En Alerta roja lo que sobresale a primera vista es el presupuesto, bajo el compromiso exclusivo con el entretenimiento y el sentido del espectáculo, aunque tanto en uno como en otro caso hay que hablar, más bien, de un mal entendido sentido, puesto que la sucesión de tiros, explosiones, persecuciones, golpes y escenarios por diversos escenarios del mundo -incluida Valencia, aunque ese plano de la plaza de toros con el Guadalquivir al fondo es La Maestranza de Sevilla-, resultan artificiales, impostadas e importadas de un catálogo de lugares y frases comunes, y lo que es peor, sin el suficiente sentido del humor con el que ejercitar cierta complicidad con el espectador, algo que sí pretendía la película que parece servirle de referencia en muchos momentos, Noche y día -el plano de la pareja en el coche que, en realidad, va sobre un vagón de tren, admitía la gran mentira de su argumento-.

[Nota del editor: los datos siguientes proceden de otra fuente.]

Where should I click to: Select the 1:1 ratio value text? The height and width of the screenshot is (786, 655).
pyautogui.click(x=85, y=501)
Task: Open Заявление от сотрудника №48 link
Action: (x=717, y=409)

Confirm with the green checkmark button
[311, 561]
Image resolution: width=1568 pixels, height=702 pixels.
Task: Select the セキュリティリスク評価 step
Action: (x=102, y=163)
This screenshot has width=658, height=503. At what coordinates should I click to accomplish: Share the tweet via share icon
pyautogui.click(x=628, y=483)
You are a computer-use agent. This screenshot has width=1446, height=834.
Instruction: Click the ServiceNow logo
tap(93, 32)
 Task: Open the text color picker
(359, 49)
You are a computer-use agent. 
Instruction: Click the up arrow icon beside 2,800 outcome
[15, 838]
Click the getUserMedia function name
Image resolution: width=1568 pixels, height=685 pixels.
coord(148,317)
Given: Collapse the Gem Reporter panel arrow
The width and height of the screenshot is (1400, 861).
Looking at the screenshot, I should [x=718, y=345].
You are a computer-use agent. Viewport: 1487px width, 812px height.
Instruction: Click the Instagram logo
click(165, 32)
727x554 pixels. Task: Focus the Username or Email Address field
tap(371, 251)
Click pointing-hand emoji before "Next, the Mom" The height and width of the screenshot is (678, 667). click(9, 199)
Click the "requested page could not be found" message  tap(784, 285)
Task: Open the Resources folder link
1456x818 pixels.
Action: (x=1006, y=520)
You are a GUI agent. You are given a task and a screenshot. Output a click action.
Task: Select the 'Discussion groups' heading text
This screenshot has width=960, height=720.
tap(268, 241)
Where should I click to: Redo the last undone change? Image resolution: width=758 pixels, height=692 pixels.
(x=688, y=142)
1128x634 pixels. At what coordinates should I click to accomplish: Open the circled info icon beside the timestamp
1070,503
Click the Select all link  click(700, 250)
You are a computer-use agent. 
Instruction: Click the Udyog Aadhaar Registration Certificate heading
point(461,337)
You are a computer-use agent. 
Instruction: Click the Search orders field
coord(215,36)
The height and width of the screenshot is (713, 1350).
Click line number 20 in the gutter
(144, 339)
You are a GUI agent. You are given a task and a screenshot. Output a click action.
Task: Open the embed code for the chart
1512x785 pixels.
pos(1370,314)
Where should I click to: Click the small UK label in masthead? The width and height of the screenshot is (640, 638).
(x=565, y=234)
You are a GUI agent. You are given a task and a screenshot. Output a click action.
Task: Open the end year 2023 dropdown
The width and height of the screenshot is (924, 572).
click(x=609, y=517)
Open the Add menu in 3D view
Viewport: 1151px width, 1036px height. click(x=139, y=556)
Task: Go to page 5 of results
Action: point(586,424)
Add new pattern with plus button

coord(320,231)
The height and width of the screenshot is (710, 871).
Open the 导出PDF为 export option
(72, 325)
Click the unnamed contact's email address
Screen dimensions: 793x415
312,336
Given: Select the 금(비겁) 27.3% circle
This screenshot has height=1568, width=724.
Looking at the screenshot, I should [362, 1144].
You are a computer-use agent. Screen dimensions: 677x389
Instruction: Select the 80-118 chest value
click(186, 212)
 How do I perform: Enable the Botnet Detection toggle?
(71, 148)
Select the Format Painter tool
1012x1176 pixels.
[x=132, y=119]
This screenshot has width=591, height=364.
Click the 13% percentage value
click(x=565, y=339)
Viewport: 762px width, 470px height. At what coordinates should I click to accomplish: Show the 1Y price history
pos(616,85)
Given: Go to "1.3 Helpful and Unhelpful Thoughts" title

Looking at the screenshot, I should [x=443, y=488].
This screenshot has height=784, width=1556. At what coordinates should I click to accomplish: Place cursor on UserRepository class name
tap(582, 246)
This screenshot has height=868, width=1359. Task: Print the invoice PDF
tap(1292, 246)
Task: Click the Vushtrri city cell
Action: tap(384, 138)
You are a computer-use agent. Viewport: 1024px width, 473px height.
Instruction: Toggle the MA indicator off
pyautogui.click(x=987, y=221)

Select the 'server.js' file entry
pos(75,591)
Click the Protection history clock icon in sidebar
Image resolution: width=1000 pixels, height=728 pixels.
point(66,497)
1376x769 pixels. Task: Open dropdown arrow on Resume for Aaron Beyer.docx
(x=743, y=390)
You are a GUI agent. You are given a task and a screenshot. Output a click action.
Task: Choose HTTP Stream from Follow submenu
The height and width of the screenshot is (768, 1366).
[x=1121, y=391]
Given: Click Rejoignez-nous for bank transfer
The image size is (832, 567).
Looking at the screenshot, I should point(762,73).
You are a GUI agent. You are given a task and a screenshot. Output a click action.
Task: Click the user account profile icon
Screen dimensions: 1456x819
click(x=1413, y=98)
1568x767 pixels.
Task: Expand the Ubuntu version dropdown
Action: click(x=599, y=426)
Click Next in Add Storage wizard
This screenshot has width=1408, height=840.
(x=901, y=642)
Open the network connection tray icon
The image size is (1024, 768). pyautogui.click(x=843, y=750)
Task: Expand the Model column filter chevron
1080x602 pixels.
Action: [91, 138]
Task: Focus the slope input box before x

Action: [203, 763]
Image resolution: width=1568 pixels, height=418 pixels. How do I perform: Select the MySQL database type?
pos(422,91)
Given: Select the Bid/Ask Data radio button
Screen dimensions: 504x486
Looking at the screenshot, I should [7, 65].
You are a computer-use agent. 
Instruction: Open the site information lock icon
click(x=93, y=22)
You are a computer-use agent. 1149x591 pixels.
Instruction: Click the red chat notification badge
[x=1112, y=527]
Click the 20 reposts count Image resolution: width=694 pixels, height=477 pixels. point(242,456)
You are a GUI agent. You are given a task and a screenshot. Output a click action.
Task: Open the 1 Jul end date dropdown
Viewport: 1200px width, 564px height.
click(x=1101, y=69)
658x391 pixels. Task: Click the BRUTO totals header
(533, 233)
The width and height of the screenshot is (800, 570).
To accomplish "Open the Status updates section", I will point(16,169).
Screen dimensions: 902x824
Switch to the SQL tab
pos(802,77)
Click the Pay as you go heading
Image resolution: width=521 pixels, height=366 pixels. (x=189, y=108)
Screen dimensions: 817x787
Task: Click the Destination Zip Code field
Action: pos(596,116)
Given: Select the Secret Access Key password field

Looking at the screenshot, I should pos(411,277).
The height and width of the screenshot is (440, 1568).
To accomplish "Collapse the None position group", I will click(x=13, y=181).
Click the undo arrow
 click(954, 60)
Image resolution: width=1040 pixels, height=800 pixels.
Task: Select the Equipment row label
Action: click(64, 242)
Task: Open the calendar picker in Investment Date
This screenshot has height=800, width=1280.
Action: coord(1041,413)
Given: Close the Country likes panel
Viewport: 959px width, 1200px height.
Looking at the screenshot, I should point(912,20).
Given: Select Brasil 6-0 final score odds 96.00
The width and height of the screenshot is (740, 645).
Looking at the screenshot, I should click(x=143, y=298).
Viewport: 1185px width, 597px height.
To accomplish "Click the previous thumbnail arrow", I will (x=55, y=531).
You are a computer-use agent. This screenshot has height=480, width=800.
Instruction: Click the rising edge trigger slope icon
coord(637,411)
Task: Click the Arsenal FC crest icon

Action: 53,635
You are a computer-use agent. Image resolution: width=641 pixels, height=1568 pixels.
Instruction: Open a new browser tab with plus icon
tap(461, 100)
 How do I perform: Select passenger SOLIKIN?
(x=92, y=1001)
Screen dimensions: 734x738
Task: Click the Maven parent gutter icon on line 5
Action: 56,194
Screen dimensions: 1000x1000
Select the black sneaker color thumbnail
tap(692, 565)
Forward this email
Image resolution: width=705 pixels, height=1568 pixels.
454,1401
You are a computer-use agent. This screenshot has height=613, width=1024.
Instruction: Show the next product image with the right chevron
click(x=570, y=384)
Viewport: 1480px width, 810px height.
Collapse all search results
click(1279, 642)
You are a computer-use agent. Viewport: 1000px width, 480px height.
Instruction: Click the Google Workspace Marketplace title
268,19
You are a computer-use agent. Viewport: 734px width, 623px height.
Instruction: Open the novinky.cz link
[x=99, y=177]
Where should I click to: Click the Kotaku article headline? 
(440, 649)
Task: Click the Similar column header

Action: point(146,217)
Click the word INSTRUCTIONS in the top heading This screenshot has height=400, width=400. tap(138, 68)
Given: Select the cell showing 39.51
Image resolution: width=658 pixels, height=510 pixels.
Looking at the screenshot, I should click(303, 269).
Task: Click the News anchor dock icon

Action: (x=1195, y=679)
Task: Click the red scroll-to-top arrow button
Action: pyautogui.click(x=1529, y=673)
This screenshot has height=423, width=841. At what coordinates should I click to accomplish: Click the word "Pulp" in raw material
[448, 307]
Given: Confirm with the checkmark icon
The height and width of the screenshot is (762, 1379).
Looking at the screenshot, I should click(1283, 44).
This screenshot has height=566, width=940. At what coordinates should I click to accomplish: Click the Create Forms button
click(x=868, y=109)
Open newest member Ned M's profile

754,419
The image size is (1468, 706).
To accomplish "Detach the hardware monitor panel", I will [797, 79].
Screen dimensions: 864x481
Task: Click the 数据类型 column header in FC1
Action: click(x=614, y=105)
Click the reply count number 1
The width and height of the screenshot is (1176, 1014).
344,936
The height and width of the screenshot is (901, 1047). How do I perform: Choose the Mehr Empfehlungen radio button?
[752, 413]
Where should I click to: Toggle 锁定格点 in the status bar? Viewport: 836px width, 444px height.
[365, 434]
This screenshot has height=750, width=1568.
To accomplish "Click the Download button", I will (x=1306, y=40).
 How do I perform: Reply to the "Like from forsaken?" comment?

Ni siquiera su más que atractivo trío -Dwayne Johnson, Gal Gadot y Ryan Reynolds- parece tomarse en serio un argumento que obedece antes a las reglas y fórmulas de un videojuego de acción, que a las de un guion de cine, puesto que más que escenas lo que se van superando son pantallas. Su director Rawson Marshall Thurber, en su tercera colaboración con Johnson, se limita a ejercitar planos secuencia imposibles para marcar un ritmo acelerado. Es un recurso, pero tan insuficiente como su película.